Assignment: Reproduce the part of the passage on maternal deaths in Philadelphia that runs between "Armed with the" and "of new parenthood.", inclusive.
*** Source passage Section Begins ***
The Philadelphia team identified 55 women who died within a year of pregnancy from 2010 through 2012. Of these, the panel concluded that 19 deaths were pregnancy-related, and only one probably could have been prevented by better medical care.

Their most striking findings – consistent with long-recognized national disparities – involved socioeconomic and racial factors.

Among the 19 women, 74 percent were African American, 95 percent had Medicaid or no health insurance, 53 percent were obese, 32 percent were high school dropouts, and 15 percent were HIV-positive.

The rest of the deaths were directly caused by drug overdoses, suicide, murder, car crashes, or fires. The reviewers opted not to speculate about possible indirect links to pregnancy. "For example," the team wrote, "it would be impossible to determine with any certainty whether a woman … was killed by her partner because he was upset with her being pregnant."

Armed with the bleak findings, the Maternity Care Coalition brainstormed the concept that would become Safe Start: A hospital obstetric clinic would identify at-risk pregnant women, then offer each of them a Safe Start advocate, a sort of uber-caseworker who would help her access medical, mental-health, and social services. The advocate would forge a close relationship – through home visits, phone calls, texts – and be a liaison to the woman's caregivers and Medicaid caseworker. The advocate would also be trained as a doula, coaching the mom through labor, delivery, and the first six months of new parenthood.

Keystone First, Penn Medicine, and Community Behavioral Health, which provides the city's mental-health and substance-abuse services, gladly agreed to be Safe Start partners. Merck, which has a global initiative to reduce maternal mortality, pledged $1.5 million for three years. Among other things, that covers Safe Start's four advocates, a social worker, and a director.
*** Source passage Section Ends ***
*** Given material Section Begins ***
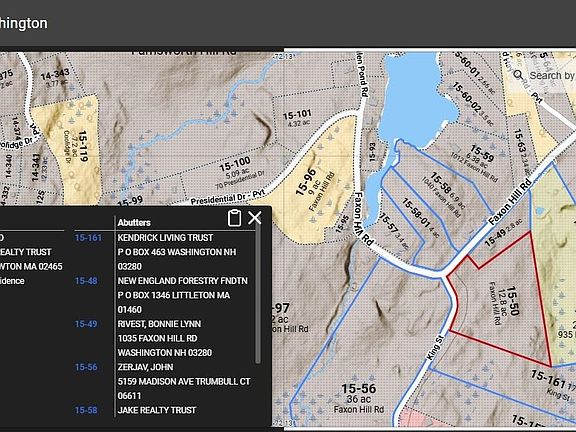Viewport: 576px width, 432px height.
Task: Copy abutters list with clipboard icon
Action: click(x=234, y=218)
*** Given material Section Ends ***
Reply:
Armed with the bleak findings, the Maternity Care Coalition brainstormed the concept that would become Safe Start: A hospital obstetric clinic would identify at-risk pregnant women, then offer each of them a Safe Start advocate, a sort of uber-caseworker who would help her access medical, mental-health, and social services. The advocate would forge a close relationship – through home visits, phone calls, texts – and be a liaison to the woman's caregivers and Medicaid caseworker. The advocate would also be trained as a doula, coaching the mom through labor, delivery, and the first six months of new parenthood.